History professor explains how air force cost Germans WWII

Dr. Robert Citino speaks on the importance of the German air force in World War II | Photo by Ali Renckens
Dr. Robert Citino speaks on the importance of the German air force in World War II. | Photo by Ali Renckens

The year is 1945, and everything is falling apart.

The German army is on the run, desperately drafting old men and young boys. The Allies are pushing in from every side. German units can only inch forward under the dark shield of night. Every man’s greatest fear is being caught in the open—with an enemy plane flying overhead.

Ironic, because Germany once ruled the skies. By losing that advantage, they lost the war.

That, at least, is the argument Robert Citino made Thursday night to students and faculty crowded into G. M. Savage Memorial Chapel.

A history professor at the University of North Texas and award-winning writer of military history, Citino was the speaker for the 19th annual history lecture. His speech, entitled “The Big Collapse: The German Army in 1945,” proposed that Germany lost World War II because the disappearance of its air force.

“This isn’t a warm and fuzzy story,” he said warningly. “This, I think, becomes the real story of how the Germans lost the war.”

Citino brought the audience back to 1933: the year of Hitler’s rise to power. The dictator immediately launched the country into a rearmament program. Over the next six years, military spending soared from one percent of the gross national product to 20. As a result, German military resources dramatically increased.

“In terms of aircraft designs, German designers yielded to no one in terms of their expertise, their vision, their innovation. In the course of World War II, they designed the most amazing staple of aircraft designs of any country fighting that war,” Citino said.

Germany led the world in revolutionary new designs, including the first operational jet aircraft, rocket aircraft, prototype cruise missile and the Intercontinental Ballistic Missile (ICBM) prototype.

Their drawing boards featured unproduced aircrafts with amazing abilities, such as the Amerika bomber, which could have crossed the Atlantic in a single bound and reached New York. According to Citino, possibly the most incredible idea was the Silver Bird, which could “bounce” off the ground and theoretically circle the entire globe.

Other countries had an advantage in following Germany; they did not have to make the mistakes the Germans did to perfect their designs. Britain managed to produce aircrafts that rivaled the German’s aerial engineering.

A deciding factor in the outcome of the war was when Germany eventually lost the lead in designing military aircraft, which Citino attributed to an over-reliance on a small number of designers. Two designers dominated the German aircraft scene. They were so highly trusted, their planes would sometimes be ordered without sufficient testing.

After using unstable aircraft with disastrous results, the Germans were forced to return to designs from five years earlier.

“So we’re now in 1941; aircrafts have been designed in 1936,” Citino said. “I hope I don’t have to tell anyone in the room that’s a long time in the aircraft business, especially under wartime conditions, in which generations of aircraft are coming and going every year.

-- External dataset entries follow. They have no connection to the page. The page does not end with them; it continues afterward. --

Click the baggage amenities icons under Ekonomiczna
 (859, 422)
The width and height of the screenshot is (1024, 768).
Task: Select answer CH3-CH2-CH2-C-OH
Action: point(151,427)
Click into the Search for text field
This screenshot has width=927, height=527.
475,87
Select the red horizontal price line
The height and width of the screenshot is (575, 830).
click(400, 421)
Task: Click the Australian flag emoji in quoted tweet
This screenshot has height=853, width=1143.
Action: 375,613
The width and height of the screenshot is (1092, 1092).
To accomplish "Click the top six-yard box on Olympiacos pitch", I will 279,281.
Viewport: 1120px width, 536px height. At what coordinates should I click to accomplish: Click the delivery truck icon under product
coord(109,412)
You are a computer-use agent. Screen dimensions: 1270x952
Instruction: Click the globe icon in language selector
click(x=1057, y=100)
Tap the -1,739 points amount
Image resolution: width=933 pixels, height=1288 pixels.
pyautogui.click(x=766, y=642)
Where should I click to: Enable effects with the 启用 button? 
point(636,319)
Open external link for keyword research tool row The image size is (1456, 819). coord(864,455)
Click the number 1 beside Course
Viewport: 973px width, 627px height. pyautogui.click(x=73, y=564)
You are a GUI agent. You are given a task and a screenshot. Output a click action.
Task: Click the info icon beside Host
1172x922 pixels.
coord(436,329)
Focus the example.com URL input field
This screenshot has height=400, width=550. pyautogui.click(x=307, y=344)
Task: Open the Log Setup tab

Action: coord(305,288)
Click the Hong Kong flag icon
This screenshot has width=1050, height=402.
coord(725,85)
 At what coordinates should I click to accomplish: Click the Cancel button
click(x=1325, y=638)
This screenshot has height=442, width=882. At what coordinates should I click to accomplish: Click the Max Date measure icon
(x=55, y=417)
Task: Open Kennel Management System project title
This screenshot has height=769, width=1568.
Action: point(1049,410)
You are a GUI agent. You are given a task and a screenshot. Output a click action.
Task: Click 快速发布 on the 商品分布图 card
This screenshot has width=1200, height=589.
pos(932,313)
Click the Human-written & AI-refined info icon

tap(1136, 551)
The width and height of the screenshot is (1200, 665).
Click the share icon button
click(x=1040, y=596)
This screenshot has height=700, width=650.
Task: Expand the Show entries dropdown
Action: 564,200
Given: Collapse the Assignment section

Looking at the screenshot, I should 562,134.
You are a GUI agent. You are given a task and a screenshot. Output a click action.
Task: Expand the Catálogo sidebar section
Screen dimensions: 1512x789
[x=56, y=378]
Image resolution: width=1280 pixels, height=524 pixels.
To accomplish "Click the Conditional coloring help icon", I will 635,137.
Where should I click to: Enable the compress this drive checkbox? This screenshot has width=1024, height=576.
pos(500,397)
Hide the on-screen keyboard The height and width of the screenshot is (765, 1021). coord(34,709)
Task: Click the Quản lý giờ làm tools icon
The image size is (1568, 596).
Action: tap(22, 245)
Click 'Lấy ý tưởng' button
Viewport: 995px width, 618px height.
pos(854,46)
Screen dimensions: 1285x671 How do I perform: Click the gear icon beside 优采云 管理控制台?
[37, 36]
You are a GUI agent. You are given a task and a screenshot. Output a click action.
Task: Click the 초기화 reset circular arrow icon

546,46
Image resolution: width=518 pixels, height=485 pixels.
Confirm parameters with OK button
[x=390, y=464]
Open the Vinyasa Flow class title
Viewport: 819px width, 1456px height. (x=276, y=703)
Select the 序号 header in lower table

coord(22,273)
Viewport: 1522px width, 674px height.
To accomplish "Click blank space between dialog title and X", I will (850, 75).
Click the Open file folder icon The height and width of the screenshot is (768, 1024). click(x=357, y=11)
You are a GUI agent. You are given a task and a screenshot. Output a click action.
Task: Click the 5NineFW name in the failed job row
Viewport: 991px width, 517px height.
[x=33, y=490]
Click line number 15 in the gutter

It’s a real, real problem for the Germans.”

The ME-109, or Luftwaffe, was constructed in 1935. Germans attempted to update it with new weaponry and other modern advantages, but these only weighed it down. As it entered into low altitude, it often crashed. However, they had no choice but to mass produce it, which also proved difficult.

“Germany could not fight a man-powered intensive war against the Allies and man the factories needed to keep up with Ally production,” he said. “There’s not enough people in Germany. And here, the Nazi solution was typically brutal—we might say typically Nazi. Making use of slave labor by POW and concentration camp inmates on an unimaginable scale, in the millions.”

Men worked the slaves to death in underground factories. They tripled output, but still could not keep up with the Allies. Furthermore, the quality of the aircrafts was inferior.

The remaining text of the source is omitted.